Subito che fu pubblicata la mia difesa, nacque un rumore ed uno sdegno grande. Venne da me un ispettore di polizia per chiedermene qualche copia, il manoscritto, e il nome dello stampatore: ma non ebbe né seppe niente. Cercarono tutte le tipografie di Napoli, trovarono che il Reale per suo guadagno si preparava a stamparla, lo arrestarono e lo tengono ancora in carcere. A tutti gli altri tipografi sono stati fatti spaventi e minacce grandi, e si è fatto sottoscrivere un obbligo di non stampare qualunque scritto di causa politica sotto pena di multa e di prigionia.

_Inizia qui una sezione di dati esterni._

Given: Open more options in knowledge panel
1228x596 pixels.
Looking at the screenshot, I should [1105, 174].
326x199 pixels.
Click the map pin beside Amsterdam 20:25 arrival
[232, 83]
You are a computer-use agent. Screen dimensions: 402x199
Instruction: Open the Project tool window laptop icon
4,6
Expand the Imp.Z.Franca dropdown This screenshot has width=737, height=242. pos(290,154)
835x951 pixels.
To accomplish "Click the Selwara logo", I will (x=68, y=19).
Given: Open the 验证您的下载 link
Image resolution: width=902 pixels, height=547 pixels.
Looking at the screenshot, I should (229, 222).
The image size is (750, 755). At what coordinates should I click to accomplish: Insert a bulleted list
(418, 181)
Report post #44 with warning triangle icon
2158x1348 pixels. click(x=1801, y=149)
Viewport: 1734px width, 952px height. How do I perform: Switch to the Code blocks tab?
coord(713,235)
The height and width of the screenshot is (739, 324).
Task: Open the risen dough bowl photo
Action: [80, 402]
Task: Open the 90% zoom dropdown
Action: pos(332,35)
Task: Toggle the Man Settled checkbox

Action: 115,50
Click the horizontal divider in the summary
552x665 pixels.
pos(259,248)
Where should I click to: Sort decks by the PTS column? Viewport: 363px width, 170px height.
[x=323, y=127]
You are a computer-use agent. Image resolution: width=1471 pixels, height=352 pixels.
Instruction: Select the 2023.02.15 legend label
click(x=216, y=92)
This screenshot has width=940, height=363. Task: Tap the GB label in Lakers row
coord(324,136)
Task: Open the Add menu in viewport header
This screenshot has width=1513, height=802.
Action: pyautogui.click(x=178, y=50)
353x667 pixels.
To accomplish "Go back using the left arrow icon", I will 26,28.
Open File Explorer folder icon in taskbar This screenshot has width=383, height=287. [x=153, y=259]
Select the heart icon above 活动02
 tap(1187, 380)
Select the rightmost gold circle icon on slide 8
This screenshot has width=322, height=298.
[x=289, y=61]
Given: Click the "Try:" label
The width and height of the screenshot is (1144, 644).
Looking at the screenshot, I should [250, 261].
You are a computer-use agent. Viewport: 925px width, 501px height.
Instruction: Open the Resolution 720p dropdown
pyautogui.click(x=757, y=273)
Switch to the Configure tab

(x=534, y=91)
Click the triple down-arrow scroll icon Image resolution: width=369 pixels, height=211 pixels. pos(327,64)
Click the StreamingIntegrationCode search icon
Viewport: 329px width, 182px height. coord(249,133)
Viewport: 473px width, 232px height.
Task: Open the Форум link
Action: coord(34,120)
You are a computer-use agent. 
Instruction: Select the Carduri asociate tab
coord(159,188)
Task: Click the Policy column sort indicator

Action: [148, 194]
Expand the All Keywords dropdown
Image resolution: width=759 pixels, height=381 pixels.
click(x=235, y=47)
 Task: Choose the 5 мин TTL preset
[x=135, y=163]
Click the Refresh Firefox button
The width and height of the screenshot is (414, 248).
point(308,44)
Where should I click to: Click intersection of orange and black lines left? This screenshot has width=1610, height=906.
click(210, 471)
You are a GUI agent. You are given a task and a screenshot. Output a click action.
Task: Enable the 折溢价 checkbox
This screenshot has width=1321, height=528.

Il giorno 26 aprile, per comando del direttore di polizia, l’ispettore Campagna fece una minuta ricerca nella casa dove ora è mia moglie, senza condurvi me che per legge vi doveva esser presente.

Per quasi cinque ore fiutò e cercò ogni angolo, ogni buco, ogni masserizia; raccolse con le sue mani e gittò in un sacco ogni materia di carta che gli venne innanzi; e non raccolse piú, perché non c’era piú, né il facchino poteva portare di piú. Il 29 aprile il commissario delegato delle prigioni signor Casigli citò [p. 550 modifica] mia moglie a comparire nella delegazione per assistere alla dissuggellazione del sacco delle carte. Io chiesi ed ottenni dalla benignitá del commessario, di esser presente anch’io. Legalmente fu aperto il sacco alla presenza del commessario, del cancelliere, e di tre ispettori; i quali tutti con dieci occhi si diedero a leggere ogni stampa, ogni cartolina, ogni letterina ed esemplare dei miei figliuoli; e non trovarono nulla di reo né di sospetto, quantunque avessero letto dalle dieci alle cinque. Intanto la povera moglie mia ammalata e digiuna aspettava e guardava; ed in casa una mia figliuoletta non vedendo la madre, la credeva carcerata, piangeva e n’è stato molti giorni ammalata. Ma dovendosi mostrare di aver fatto qualche cosa, le carte furono divise in due specie: le une dette attendibili, furono descritte in un verbale, richiuse e risuggellate nel sacco: le altre dette inattendibili furono richiuse e risuggellate in un altro sacco, affinché se quei dieci occhi non l’avessero osservato bene, si avesse potuto leggerle con l’aiuto di lenti e di microscopii.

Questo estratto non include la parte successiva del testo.